RECORDS SUPPLIED:
►

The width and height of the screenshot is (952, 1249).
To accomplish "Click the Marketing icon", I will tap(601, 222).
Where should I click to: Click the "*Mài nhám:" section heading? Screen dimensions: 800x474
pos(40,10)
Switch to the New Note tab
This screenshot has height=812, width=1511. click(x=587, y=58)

◄
►

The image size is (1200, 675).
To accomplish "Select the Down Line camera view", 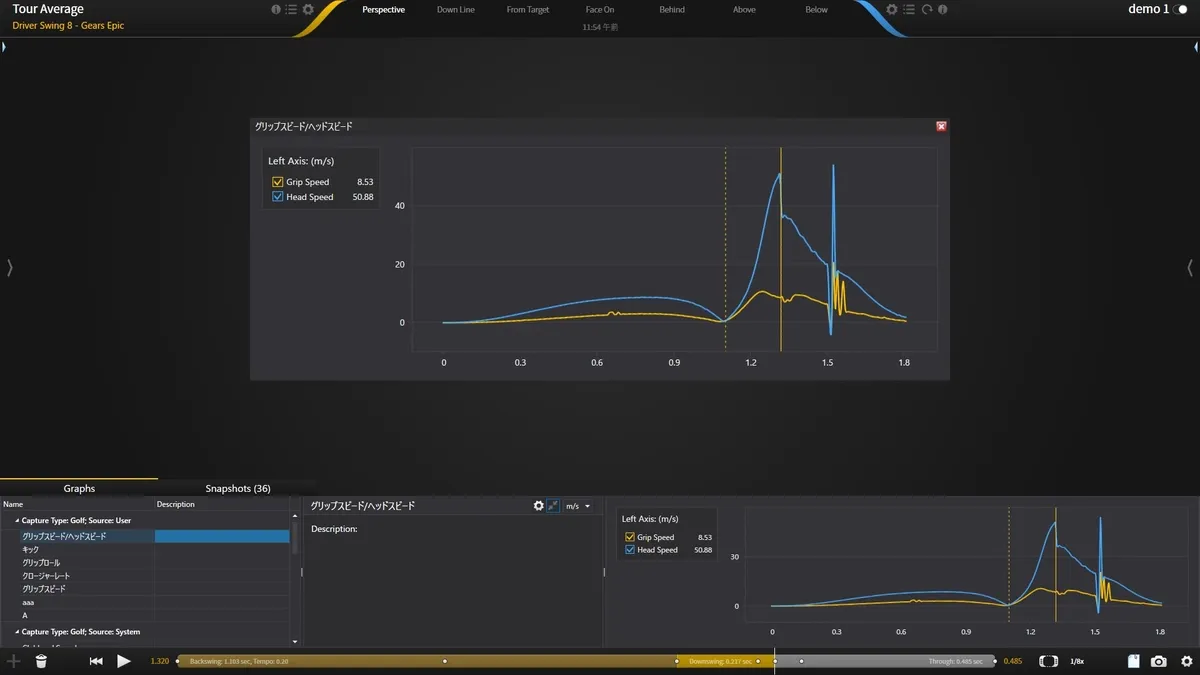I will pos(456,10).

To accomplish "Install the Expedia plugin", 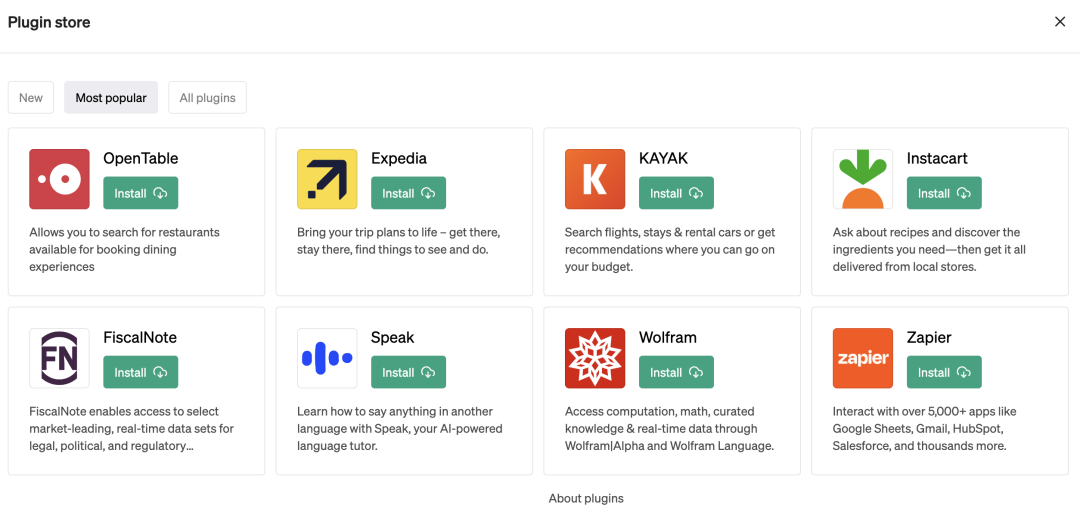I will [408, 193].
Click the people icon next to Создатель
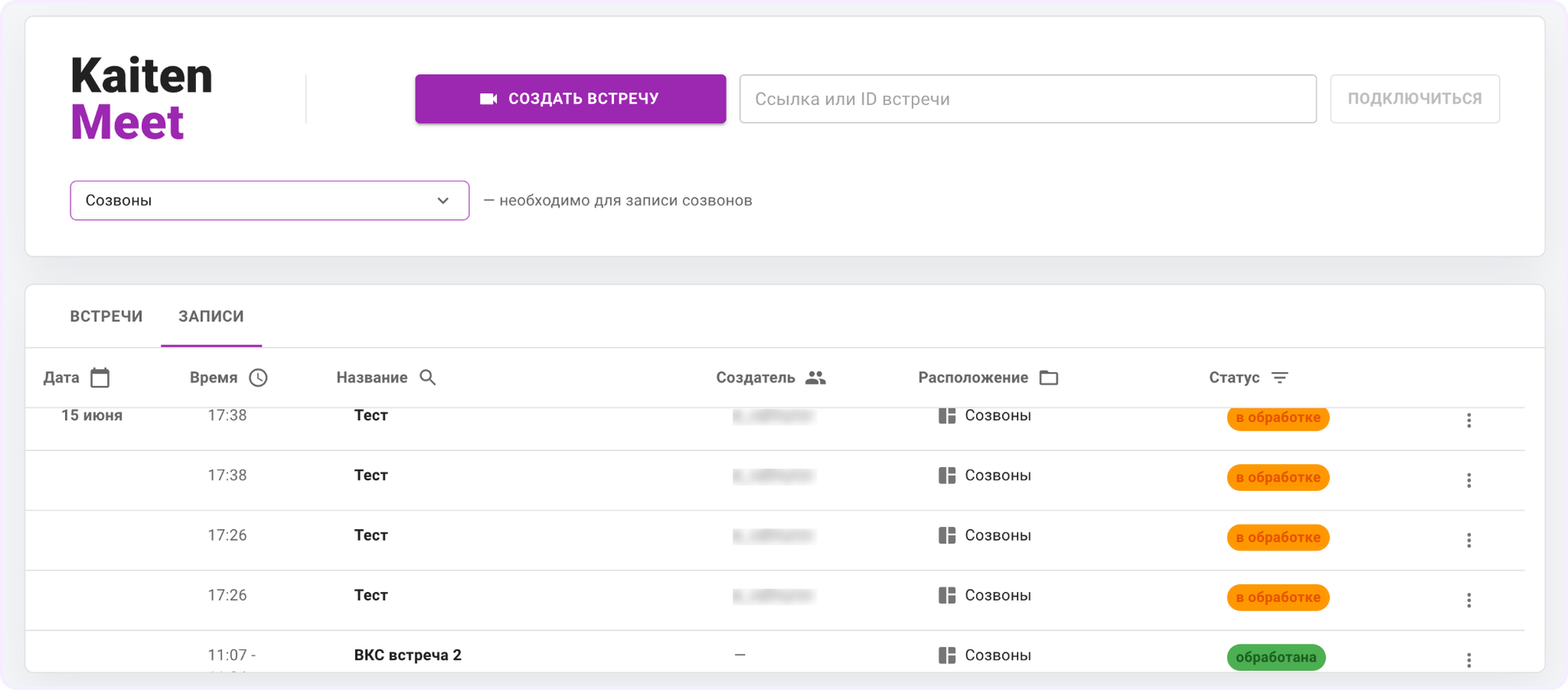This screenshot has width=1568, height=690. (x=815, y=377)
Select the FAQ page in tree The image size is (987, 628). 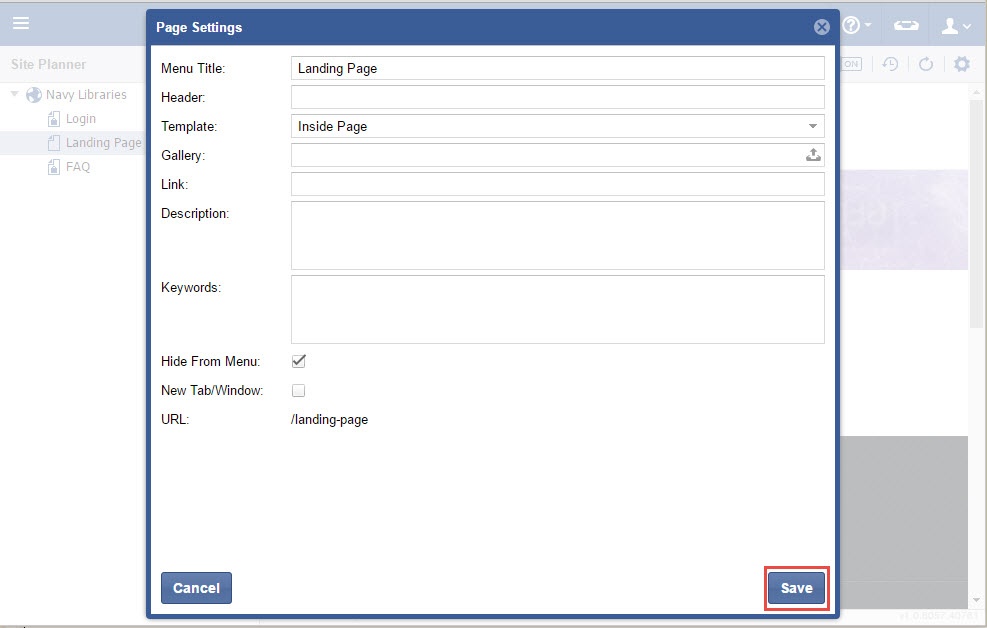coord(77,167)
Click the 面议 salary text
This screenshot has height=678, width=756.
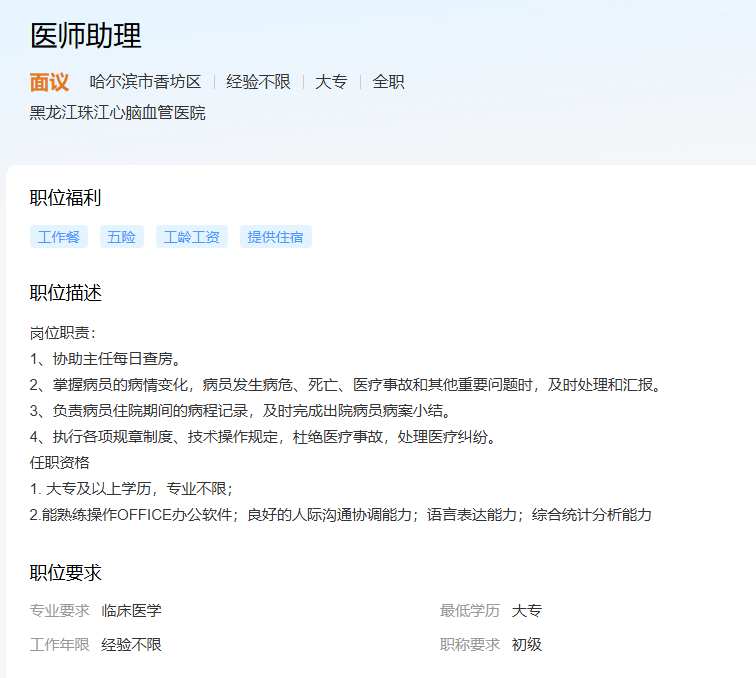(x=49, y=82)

◄

REQUEST: Rewrite the lines from the one containing "The width and" down to the one containing "This screenshot has height=812, width=1511.", swapping "Switch" for "Change" and leaving everything else unchanged.

EXERCISE SOLUTION:
The width and height of the screenshot is (952, 1249).
To accomplish "Click the Marketing icon", I will tap(601, 222).
Where should I click to: Click the "*Mài nhám:" section heading? Screen dimensions: 800x474
pos(40,10)
Change to the New Note tab
This screenshot has height=812, width=1511. click(x=587, y=58)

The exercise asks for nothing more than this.